A previous analysis by the two organisations and research and advocacy group Global Witness identified at least 636 fossil lobbyists who have been granted access to COP27 – an increase of more than 25 percent compared to the previous COP26 talks held in Glasgow a year ago; and twice the number of delegates from a U.N. body representing indigenous peoples.
“This is part of the bigger problem which is linked to the overall corporate capture of the U.N. climate talks,” Sabido said. “We need to kick big polluters out.”
Social license
As documented in the latest edition of DeSmog’s Gaslit column, fossil fuel sponsorship of COP27 represents an extension of a decades-long effort by oil and gas companies to buy social legitimacy by bankrolling sports, arts, and education around the world.
COP27 partner Hassan Allam Holding, one of the largest privately owned corporations in Egypt, has announced plans to invest $17.1 billion to turn North Africa into a regional natural gas hub, and $830 million in oil projects over the next two years, the analysis found.
Sponsors also include Cairo-based Afreximbank, which plans to finance new oil and gas projects through the creation of a multi-billion dollar “energy bank”, and Mashreq, the oldest private bank in the United Arab Emirates, which refinances oil and gas projects.
Microsoft, which uses cloud-based artificial intelligence to help companies such as Chevron optimize oil and gas extraction, is a partner at COP27, along with rival Google.
Google says it has cracked down on climate misinformation on its platforms. But the company is still taking money from oil and gas companies to place adverts in search results that present their industry as environmentally friendly, a report found.
German engineering company Siemens, another COP27 sponsor, services firms such as Cairo-based Orascom Construction, which built one of the world’s biggest gas power plants in Egypt in 2018. IBM, also a sponsor, works with pesticide and fertiliser companies to promote “carbon farming” – a carbon offsetting technique that generates carbon credits for storing carbon in soils. Many climate groups believe such practices will provide an excuse for big companies to continue polluting.
Conflict of interest
The predominance of fossil fuel sponsorship at COP27 cuts a stark contrast with demands from countries facing an existential threat from climate change for urgent action to cut emissions.

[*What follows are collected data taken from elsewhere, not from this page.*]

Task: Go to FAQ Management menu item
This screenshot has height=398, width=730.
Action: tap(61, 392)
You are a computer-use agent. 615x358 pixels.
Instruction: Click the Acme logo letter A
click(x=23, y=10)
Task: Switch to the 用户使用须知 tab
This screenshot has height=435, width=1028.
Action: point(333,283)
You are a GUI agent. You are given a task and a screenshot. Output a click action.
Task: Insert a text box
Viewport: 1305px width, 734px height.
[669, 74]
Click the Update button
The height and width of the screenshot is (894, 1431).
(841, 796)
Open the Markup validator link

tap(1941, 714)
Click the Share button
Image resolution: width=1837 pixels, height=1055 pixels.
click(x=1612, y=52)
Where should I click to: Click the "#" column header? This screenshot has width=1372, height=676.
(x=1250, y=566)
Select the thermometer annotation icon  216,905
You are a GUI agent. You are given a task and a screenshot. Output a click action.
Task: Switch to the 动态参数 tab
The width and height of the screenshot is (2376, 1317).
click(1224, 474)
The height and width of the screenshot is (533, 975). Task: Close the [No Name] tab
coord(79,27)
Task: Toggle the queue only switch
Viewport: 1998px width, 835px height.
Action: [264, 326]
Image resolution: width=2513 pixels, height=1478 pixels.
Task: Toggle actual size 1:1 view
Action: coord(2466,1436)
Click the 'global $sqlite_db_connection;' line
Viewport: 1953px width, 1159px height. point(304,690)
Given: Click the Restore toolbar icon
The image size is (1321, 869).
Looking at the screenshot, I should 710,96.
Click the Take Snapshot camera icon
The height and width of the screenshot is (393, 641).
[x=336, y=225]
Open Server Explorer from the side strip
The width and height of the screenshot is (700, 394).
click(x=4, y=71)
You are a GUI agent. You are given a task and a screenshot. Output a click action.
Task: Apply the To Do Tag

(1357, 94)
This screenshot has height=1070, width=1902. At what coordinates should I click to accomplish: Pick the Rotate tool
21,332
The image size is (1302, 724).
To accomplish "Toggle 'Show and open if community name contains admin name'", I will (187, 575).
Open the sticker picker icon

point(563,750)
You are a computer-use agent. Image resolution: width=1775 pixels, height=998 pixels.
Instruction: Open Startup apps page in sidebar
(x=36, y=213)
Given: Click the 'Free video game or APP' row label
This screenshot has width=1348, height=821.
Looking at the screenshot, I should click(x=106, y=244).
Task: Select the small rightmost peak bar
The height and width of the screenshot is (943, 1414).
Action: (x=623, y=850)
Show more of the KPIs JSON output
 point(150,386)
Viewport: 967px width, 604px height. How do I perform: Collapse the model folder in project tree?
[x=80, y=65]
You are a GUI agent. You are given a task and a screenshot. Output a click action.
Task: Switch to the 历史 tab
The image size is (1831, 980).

Last week, the island states of Vanuatu and Tuvalu became the first countries to back calls to cut greenhouse gas emissions at source by developing a treaty modeled on Cold War-era nuclear arms control agreements to wind down oil, gas and coal production.
Advocates of the campaign for such a Fossil Fuel Non-Proliferation Treaty, including a growing number of cities and municipalities, also want to ban fossil fuel advertising and sponsorship.
“We’ve got numerous countries calling for a Fossil Fuel Non-Proliferation Treaty and yet COP27 is sponsored by the same companies either directly funding them [fossil fuels], facilitating the extraction of oil and gas, or using their products,” Sabido said.
The Boston Consulting Group, an American consulting firm and one of the main COP27 partners, works with Anglo-Dutch oil major Shell. COP27 lead partner Coca-Cola, which relies on plastic bottles derived from hydrocarbons, was named the world’s top plastic polluter for five years in a row by the Break Free From Plastic movement in its annual brand audit. The oil industry is banking on expanding production of plastics and other petrochemicals for its future growth.
Only two out of the 20 COP27 sponsors, renewable energy provider Infinity Power and real estate developer Sodic, have no strong ties to the fossil fuel industry, the analysis found.
Corporate Europe Observatory and Corporate Accountability are calling for the U.N. body that organises the annual climate negotiations to adopt a conflict of interest policy that would exclude fossil fuel companies and their partners from attending or sponsoring the events.
More than 450 organizations have already supported a campaign to Kick Big Polluters Out of COP27.
“What we need to do is end big polluter sponsorships of the talks, they shouldn’t be allowed to bankroll this process,” Sabido said. “They shouldn’t be allowed to greenwash their image through their presence at COPs.”